他一边走,一边自来熟地叨唠:“本来今天是不营业的,毕竟年三十嘛,但我反正孤家寡人,就想着过来看看,没想到真有人来,我觉得你朋友可能跟家里吵架了,看着挺不开心的,一进来就一杯一杯地喝,要不是我拦着,怕是要喝出问题的……”
他推开一间挂着“员工专用”牌子的房门:“喏,他就在里面了。”
休息室的沙发很小,周令个子高,只能像个小孩一样,蜷缩在上面,闭着眼,紧皱着眉头。
林余走进去,一股浓重的酒气扑面而来。
老板热心肠地说:“你打车还是开车?我帮你扶他上车吧,他这大高个儿,兄弟你这身板,一个人够呛。”

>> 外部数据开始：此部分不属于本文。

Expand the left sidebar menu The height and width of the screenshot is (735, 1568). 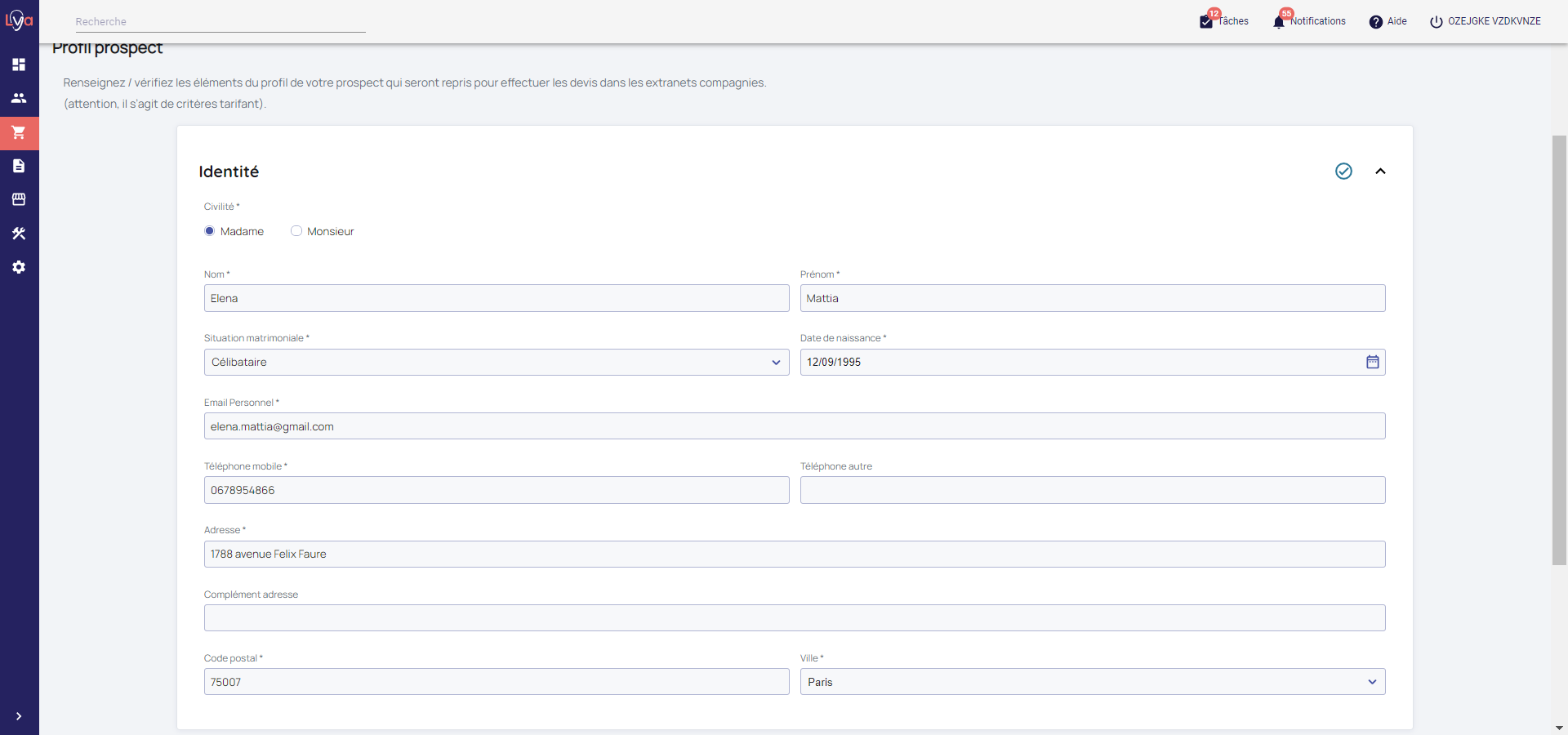click(x=19, y=716)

话音未落,他看见正要蹲身的人脚步趔趄了一下,撑在沙发边沿才站稳。
老板连忙上前:“我去,看我这张破嘴!你怎么了?没事吧?”
“没事,”林余缓了缓:“只是有点低血糖。”
“天,要不你再叫个人?”老板看他脸色苍白,急道:“你先休息下,我给你弄点热牛奶。”
“不用,我缓一下就好。”
“没事没事,你歇着别动,我马上就好。”
说着,不等林余拒绝,老板匆忙跑走,很快端着托盘过来,上面有一杯牛奶和一块三明治,都是热的。
“店里今天没怎么备餐,你凑活吃点。”
“给您添麻烦了。”
“客气啥,那你先吃着,我接着搞卫生去了。”
吃了东西,林余的脸色好转,他端着托盘走出休息室,找老板结账。
“酒钱付过了。”
林余继续摸手机:“那我付一下刚刚的餐费。”
老板摆摆手:“不用了,就当交个朋友,大过年的不就图个热闹,再说,你朋友出手挺阔绰,转的钱远远够付你这点儿东西了。”
林余听了觉得奇怪,周令拼命攒学费,哪里谈得上阔绰。
但看见老板笑眯眯的模样,又心下了然,大约只是老板怕他客气,随口找的托词。
他谢过老板,回休息室,轻轻叫醒周令,将人慢慢扶起来。
老板本想帮忙,林余摇头说不用,他叫的车就在门口不远,让老板忙自己的事就好。
老板见他虽然有些吃力,但稳稳地扶着晕头转向的酒鬼,又见门口的确已经停了辆出租,便没摘手套,只帮两人挡着门。
一上车,周令又睡了。
林余试图叫醒周令,问问他家在哪,或者是家人的联系方式,可周令只是短暂地睁眼,空茫茫地看了林余一会儿,又闭上眼睡了。
林余只好将他带回自己家。
刚下车时,周令吐了一次。
一通折腾下来,到家后天已经黑了。
林余替他脱去脏衣服,将他扶到床上躺下。
周令缩着身子发抖,不停地喊着冷。
林余翻箱倒柜,找到一只温度计,也不知还准不准,但测出来周令没发烧。
他只好从衣柜里翻出旧棉袄,搭在被子表面,但效果甚微,周令还是皱着脸,十分难受的样子。
主卧里还有新的被子,但……林余没有力气去翻了。
最后,他只好也脱了外套,钻进被窝,拥住发抖的周令。
过了一会儿,周令自觉靠近热源,紧紧环住了林余的腰。
林余浑身一颤,但发现周令停止了颤抖,也不再喊冷,便没有挣扎,渐渐放松了身体。
窗外,新年的礼花热闹地升起,炸开,炫目地绽放着,照亮了夜空,照亮无数散发着喜庆团圆的窗台,也照亮清冷的房间中两个依偎取暖的人。
作者有话说:
关于小周家里的事,以后会让他自己跟大家解释清楚滴,现在只需要大概感受下他家的气氛就好~
第17章 你是在赶我走吗
林余醒得很早。
一睁眼,首先看到的是周令的脸。他睡得很熟,呼吸平稳,轻敛的眼睫像蝴蝶翅膀。
记忆随着知觉一点点恢复,被窝里多出一个人的热意,蒸得林余脸颊发烫。
他屏着气,挪开环在腰间的手,小心翼翼地翻身下床,确认周令没有被吵醒,才替他掩上被子,捡起地上的外套,轻手轻脚地出了卧室。
不知是不是昨晚热出一身汗,林余觉得手脚发虚,但走了几步,又感到身体意外地轻松。
他看了眼时间,打算洗个澡,然后出门一趟,看看附近能不能买到食材,给周令煮点汤。
经过主卧时,林余忽然想起什么,犹豫了一下,还是把门打开了。
久未使用的门发出锈蚀的嘎吱声。
房间内很整洁,面积比林余平常睡的房间稍微大点,除了衣柜和床,还摆着一张老式梳妆台。
林余看向端放在梳妆台上的黑白照,垂下眼怔了几秒,才想起自己要做的事,收回目光走向床边,将铺得没有一丝褶皱的被褥掀开一角,做出有人睡过的假象。
这种老房子隔音几乎没有,林余担心吵到周令,洗澡时水开得很小,花了比预计更久的时间。
刚穿好衣服,他忽然隔着门听见周令喊了一声。
来不及多想,他直奔周令睡的卧室。
一开门,周令已经起床,正好好地站在床边,看着掀开一半的被子。